== Sezione del documento ==

A suo tempo avevamo trasmesso alla II Commissione consiliare i documenti relativi alla prima fase della controversia che era sfociata nel ricorso alla Corte Costituzionale, anche da parte della nostra Regione contro i vari atti governativi che, con la delimitazione dei bacini idrografici a carattere interregionale, quindi sottratti alla competenza delle Regioni, finivano per sottrarre all'intero territorio nazionale salvo le isole, alla competenza delle Regioni in violazione a quanto prescritto dal D.P.R. 616 soprattutto per quanto attiene al passaggio alle Regioni delle opere idrauliche di terza categoria.
Chiaramente si voleva investire la Commissione e quindi il Consiglio del grave problema ed informare di tutte le iniziative da noi prese unitamente alle altre Regioni, sia nei vari convegni appositamente organizzati, sia in sede parlamentare. Voi sapete quali sono state le cause assolutamente di forza maggiore che hanno impedito per molti mesi di affrontare tale discorso, che, lungi dall'essere superato, sta diventando sempre più di attualità in vista della scadenza del 1° gennaio 1980 fissata dall'articolo 89 del D.P.R. 616. Detto articolo 89 recita: "Per le opere idrauliche relative ai bacini idrografici interregionali si provvederà in sede di legge di riforma dell'amministrazione dei lavori pubblici e, in mancanza di tale legge, le funzioni sono delegate, a far data dal 1° gennaio 1980 alle Regioni interessate che le esercitano sulla base di programmi fissati e coordinati dai competenti organi statali". Lo Stato non ha provveduto alla riforma dell'amministrazione dei lavori pubblici e, predisponendo un decreto volto a far slittare il termine del 1 gennaio 1980, stabilito per il passaggio delle competenze alle Regioni vuol cogliere l'occasione ancora una volta per ribadire la sua impostazione sui bacini interregionali e rafforzare le sue impostazioni per il mantenimento della sua competenza nelle opere di terza categoria. In verità, il decreto che delimita i bacini interregionali affermando che il riferimento alle opere idrauliche sono del tutto irrilevanti, fa pensare che si voglia rimettere in discussione persino la delega delle funzioni amministrative circa le opere di quarta e quinta categoria non classificate già concesse alle Regioni prima del D.P.R. 616.

===
== Materiale raccolto ==

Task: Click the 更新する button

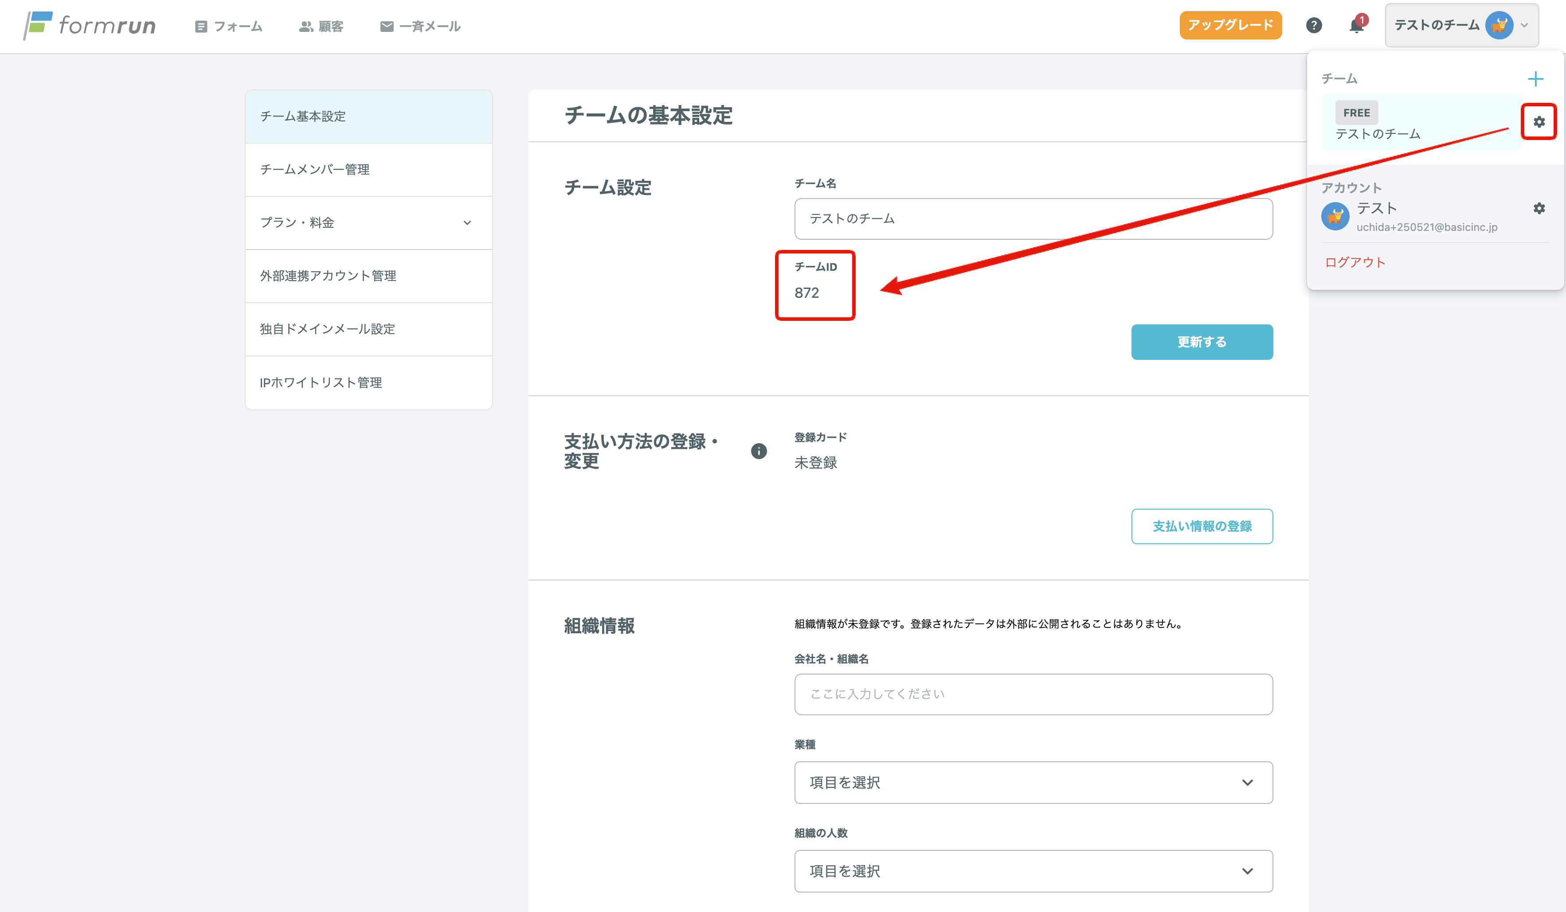Action: pos(1201,342)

===

Da svolgere:
1. Modifica il testo sui bacini idrografici da "A suo tempo" fino a "idrauliche di terza categoria." compreso, sostituendo "Corte Costituzionale" con "Consulta".
2. Prosegui il testo sui bacini idrografici dal punto in cui si interrompe.
I dati non hanno alcun ruolo in questo lavoro.

Risposte agli esercizi:
1.
A suo tempo avevamo trasmesso alla II Commissione consiliare i documenti relativi alla prima fase della controversia che era sfociata nel ricorso alla Consulta, anche da parte della nostra Regione contro i vari atti governativi che, con la delimitazione dei bacini idrografici a carattere interregionale, quindi sottratti alla competenza delle Regioni, finivano per sottrarre all'intero territorio nazionale salvo le isole, alla competenza delle Regioni in violazione a quanto prescritto dal D.P.R. 616 soprattutto per quanto attiene al passaggio alle Regioni delle opere idrauliche di terza categoria.

2.
Senza dilungarci su questa materia e rimandando ad una trattazione in apposite riunioni, riteniamo opportuno ribadire che il problema della conflittualità della competenza fra Stato e Regione non si risolve a nostro avviso con un taglio netto, ma distinguendo piuttosto la natura di queste competenze. Non vi è dubbio che lo Stato manchi della capacità operativa soprattutto per i livelli territoriali più ristretti come stanno a dimostrare le vicende dell'Ossola, del Biellese e della Val Sesia, mentre è propria dei poteri locali la capacità di cogliere l'esigenza ed i problemi magari delimitati, ma di importanza vitale. D'altro canto lo Stato pu disporre di una visione dei problemi più complessiva e sintetica, che gli consente di fare opera di coordinamento e di indirizzo generale.
In particolare, per il bacino del Po, le Regioni interessate stanno perfezionando delle proposte, che vanno dall'ampliamento dei Comitati di bacino previsti nella legge Merli per il risanamento e l'utilizzazione delle acque, a quelle di un consorzio interregionale per il quale fin dal 1977 si era abbozzato uno studio, sarà comunque il Consiglio regionale che dovrà, anche attraverso la disamina della II Commissione, pervenire alle definitive valutazioni della nostra Regione, anche se il problema è così nitido da aver fatto trovare unanime la solidarietà delle Regioni a difesa delle competenze quali sono scaturite dai vari decreti delegati.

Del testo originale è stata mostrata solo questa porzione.